まずはパネルを固定するレールの部分。追尾式架台のレール部分には、ほとんどの場合アルミ素材が用いられています。軽量化や施工速度をあげる意図があると思われます。
また、支柱の部分はスチール(鉄)、固定用のアンカーや接続部のボルト・ナット類はステンレス素材が使用されており、これらはすべてリサイクルが可能なため、撤去後はリサイクル業者が買い取ってくれると予測できます。唯一、支柱を固定する基礎部分のコンクリートは産業廃棄物扱いになるので、産廃業者に有料で処分してもらわなければなりません。

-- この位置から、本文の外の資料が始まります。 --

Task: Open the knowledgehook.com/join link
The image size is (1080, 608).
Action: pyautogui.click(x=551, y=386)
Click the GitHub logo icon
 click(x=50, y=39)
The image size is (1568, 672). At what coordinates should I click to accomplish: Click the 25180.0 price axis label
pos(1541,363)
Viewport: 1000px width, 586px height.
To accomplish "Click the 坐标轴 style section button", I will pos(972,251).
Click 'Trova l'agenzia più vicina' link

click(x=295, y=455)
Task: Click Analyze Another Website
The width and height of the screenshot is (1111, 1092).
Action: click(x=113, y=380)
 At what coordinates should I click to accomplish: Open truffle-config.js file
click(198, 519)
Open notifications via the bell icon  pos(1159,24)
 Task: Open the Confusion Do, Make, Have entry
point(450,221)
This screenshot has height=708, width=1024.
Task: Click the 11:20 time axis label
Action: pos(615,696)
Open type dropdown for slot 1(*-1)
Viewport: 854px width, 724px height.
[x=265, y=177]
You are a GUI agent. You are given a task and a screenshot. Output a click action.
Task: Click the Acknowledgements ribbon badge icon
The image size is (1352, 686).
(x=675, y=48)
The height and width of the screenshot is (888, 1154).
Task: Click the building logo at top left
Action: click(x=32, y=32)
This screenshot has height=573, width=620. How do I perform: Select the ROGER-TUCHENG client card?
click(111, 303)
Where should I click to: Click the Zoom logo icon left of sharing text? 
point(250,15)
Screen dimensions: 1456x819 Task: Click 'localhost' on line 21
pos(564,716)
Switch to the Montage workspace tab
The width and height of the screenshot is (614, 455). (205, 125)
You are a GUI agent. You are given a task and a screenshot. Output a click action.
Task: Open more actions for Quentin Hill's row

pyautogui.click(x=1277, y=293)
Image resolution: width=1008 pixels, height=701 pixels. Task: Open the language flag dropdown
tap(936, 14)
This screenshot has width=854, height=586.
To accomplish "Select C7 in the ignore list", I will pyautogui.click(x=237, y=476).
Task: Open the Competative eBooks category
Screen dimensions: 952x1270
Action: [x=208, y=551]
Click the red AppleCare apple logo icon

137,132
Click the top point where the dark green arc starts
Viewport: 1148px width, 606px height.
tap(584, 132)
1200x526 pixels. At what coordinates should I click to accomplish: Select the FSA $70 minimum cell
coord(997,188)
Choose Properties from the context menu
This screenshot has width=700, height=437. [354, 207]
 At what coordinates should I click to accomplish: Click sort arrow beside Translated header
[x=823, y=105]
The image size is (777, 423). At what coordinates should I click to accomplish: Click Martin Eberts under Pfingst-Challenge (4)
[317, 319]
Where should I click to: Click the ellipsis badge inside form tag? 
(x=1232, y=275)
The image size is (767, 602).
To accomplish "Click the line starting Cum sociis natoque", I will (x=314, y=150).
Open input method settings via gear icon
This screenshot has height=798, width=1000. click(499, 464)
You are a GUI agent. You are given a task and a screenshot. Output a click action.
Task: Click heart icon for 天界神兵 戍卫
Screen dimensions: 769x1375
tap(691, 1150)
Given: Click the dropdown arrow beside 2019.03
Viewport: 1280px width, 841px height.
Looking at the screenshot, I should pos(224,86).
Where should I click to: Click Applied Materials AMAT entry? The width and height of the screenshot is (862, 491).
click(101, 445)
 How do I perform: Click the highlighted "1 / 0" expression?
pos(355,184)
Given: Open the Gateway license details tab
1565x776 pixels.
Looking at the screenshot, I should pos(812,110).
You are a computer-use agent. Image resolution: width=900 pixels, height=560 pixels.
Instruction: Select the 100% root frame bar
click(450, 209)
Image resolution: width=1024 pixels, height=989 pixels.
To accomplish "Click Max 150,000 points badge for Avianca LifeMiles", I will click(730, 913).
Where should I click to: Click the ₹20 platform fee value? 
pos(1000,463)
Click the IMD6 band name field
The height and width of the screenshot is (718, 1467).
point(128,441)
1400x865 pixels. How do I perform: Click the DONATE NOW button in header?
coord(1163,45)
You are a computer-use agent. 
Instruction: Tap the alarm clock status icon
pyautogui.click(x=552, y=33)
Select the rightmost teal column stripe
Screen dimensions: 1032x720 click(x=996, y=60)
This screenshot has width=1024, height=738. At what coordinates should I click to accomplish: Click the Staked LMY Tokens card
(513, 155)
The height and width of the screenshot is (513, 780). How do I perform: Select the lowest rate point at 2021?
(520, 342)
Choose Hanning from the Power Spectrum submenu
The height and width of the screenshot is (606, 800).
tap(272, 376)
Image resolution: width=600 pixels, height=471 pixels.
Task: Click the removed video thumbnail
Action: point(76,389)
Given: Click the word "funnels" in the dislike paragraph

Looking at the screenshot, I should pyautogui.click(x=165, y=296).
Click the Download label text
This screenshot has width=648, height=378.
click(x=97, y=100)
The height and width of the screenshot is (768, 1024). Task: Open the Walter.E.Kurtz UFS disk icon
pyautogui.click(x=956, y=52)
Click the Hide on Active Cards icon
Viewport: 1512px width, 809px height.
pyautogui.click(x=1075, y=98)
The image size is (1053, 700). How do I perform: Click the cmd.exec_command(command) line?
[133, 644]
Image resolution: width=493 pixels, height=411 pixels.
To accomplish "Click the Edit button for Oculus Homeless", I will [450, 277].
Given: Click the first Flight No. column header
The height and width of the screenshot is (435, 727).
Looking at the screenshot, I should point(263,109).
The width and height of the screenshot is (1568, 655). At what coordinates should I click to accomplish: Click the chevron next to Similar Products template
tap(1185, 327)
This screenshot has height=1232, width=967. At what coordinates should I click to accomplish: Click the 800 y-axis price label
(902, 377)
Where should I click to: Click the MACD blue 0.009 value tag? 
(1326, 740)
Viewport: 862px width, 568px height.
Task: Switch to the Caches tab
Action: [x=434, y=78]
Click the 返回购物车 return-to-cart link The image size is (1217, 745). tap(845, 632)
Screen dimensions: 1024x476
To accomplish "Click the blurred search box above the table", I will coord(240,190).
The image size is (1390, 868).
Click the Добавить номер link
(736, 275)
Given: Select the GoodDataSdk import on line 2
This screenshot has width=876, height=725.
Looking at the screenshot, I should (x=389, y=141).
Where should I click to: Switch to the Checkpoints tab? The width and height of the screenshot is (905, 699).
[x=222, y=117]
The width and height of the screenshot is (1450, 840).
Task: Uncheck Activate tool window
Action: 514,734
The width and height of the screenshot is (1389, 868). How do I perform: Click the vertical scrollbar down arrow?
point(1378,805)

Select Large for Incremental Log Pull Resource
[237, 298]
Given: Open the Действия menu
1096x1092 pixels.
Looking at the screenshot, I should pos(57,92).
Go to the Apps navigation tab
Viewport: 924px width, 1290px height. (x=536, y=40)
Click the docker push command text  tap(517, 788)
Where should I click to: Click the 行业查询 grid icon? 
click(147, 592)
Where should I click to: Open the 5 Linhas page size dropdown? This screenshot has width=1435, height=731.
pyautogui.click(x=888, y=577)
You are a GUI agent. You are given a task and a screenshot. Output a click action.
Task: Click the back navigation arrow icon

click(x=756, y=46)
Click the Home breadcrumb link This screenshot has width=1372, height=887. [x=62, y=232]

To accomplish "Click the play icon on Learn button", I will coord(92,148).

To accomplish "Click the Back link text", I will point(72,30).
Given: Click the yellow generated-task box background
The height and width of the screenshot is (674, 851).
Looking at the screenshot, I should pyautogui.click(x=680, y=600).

ざっくりと目算するなら、リサイクル品の買取額でコンクリートの処分費を賄うといったところでしょう。解体工事の費用については、架台の規模や解体業者によって変わりますが、住宅の解体工事を基準にするなら、1基につき約15万円から20万円は必要になると予測できます。
関連記事:太陽光投資における「架台」の役割を解説!傾斜角度や高度による違いとは?
9.メリットだけに囚われず追尾式架台の導入計画は慎重に
固定買取価格の下落はこれから先も続くことがほぼ確定しています。世間では欧米先進国に倣い、7円程度まで下がるとまでいわれています。
そのような中で、追尾式架台の開発はまだまだ進められており、これから太陽光投資を検討する方にとっては心強いことでしょう。確かに買取価格が低い時代において追尾式架台は、もはやなくてはならない資材のひとつになりつつあります。
ただし、決してメリットだけに囚われずに慎重な収支シミュレーションを作成して検討するようにしましょう。